Die Vorstellung einer göttlichen Agentur ist meine Technik des Loslassens. „Loslassen“ ist das neuzeitliche Wort für „Vergebung“. Wenn ich etwas vergebe, gebe ich es ab, lasse von ihm los. Loslassen ist eine der schwersten Übungen überhaupt.
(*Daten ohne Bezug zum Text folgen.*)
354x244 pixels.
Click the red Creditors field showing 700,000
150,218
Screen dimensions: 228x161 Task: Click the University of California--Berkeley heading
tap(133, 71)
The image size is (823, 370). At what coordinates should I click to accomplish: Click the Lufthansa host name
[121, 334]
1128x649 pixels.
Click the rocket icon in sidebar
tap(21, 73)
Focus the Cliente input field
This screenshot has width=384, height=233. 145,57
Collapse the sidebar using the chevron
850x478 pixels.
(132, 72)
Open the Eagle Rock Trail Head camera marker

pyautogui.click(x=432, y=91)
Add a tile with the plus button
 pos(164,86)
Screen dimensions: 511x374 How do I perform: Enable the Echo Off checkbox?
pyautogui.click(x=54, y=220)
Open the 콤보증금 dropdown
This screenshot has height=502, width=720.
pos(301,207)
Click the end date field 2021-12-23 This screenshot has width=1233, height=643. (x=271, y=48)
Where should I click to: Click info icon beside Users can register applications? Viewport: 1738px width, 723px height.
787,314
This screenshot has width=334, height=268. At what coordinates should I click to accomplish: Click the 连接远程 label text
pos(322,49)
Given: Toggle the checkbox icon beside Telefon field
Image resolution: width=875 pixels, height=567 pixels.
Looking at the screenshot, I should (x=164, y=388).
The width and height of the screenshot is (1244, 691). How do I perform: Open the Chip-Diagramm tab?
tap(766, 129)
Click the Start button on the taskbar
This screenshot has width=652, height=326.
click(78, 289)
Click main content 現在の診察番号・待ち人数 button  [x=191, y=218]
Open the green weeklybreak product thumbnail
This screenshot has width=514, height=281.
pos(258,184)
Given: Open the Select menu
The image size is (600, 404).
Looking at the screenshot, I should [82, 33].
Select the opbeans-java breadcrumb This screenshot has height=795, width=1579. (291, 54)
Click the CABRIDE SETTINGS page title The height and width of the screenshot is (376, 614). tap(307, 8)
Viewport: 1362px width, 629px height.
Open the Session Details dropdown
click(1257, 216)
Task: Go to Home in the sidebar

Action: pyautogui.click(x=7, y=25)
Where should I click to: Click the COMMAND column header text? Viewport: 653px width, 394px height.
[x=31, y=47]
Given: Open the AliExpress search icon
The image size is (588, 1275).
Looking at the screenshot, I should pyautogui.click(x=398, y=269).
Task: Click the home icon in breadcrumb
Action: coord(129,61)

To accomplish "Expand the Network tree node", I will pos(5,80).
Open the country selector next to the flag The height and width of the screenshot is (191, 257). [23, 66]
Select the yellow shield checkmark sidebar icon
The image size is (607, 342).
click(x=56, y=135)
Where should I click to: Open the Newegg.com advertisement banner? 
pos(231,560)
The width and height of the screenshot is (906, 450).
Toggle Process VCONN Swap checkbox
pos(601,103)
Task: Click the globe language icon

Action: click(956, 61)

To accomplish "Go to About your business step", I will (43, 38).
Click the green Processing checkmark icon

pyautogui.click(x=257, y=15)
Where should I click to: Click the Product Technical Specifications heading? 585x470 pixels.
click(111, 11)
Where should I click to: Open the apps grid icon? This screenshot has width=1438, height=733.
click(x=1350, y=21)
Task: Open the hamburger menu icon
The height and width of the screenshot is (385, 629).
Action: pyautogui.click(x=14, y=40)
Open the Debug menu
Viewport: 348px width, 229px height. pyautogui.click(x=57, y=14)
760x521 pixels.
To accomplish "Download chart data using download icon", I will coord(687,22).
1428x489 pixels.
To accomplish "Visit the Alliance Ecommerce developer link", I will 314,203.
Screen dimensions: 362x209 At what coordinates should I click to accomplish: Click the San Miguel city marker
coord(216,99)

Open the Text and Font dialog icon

Oft hört man von anderen, denen man seine Sorgen schildert, den Rat: „Lass doch einfach los, gib es ab!“

Dieser Tipp ist jedoch ohne Gebrauchsanweisung nur wenig wert. Die passende Gegenfrage wäre: „Wohin?“ Wenn ich meine Sorge loslasse, wo fällt sie dann hin? Löst sie sich in Luft auf, verschwindet sie im Nirwana? Man kann nicht einfach von jetzt auf gleich so tun, als gäbe es das Problem nicht mehr. Das Paket meiner Sorgen und Nöte ist nicht weg, wenn ich es aus dem Fenster werfe. Dann ist es zwar aus meinem Sichtbereich verschwunden, aber es existiert noch immer. Beruhigt kann ich nur sein, wenn ich weiß, dass sich jemand Kompetentes darum kümmert.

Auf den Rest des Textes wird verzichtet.